» EXERCISE AIM
An exact transcription of all the data is required; the pictures are to be left out.

*** Opening TASK INPUTS ***

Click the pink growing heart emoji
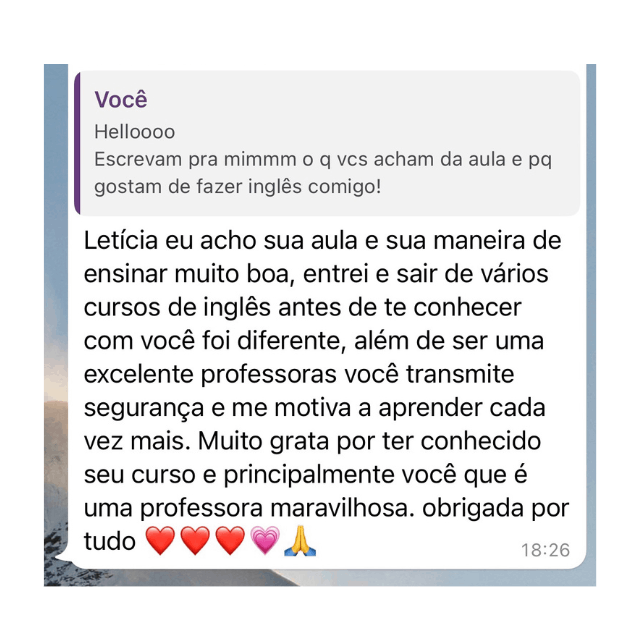Viewport: 640px width, 640px height. 265,540
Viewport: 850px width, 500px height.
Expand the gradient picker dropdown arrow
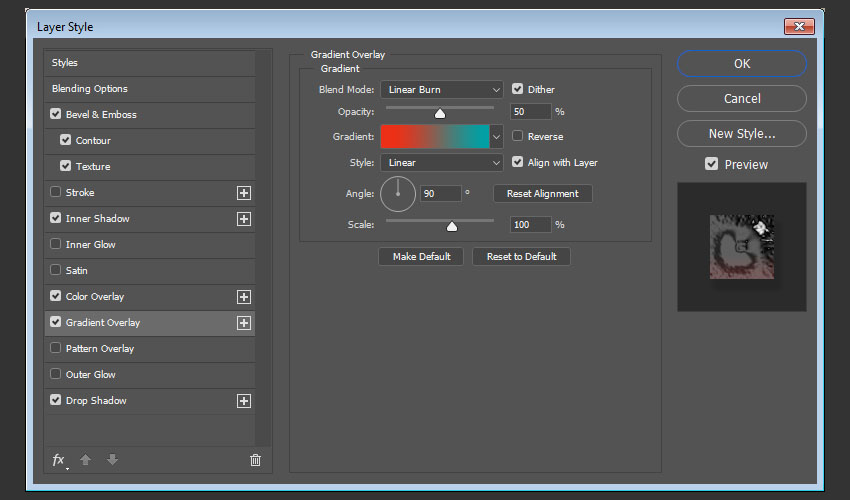(496, 137)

*** Closing TASK INPUTS ***

» WRITTEN SOLUTION
Click the pink growing heart emoji
Viewport: 640px width, 640px height. 265,540
Viewport: 850px width, 500px height.
Expand the gradient picker dropdown arrow
(496, 137)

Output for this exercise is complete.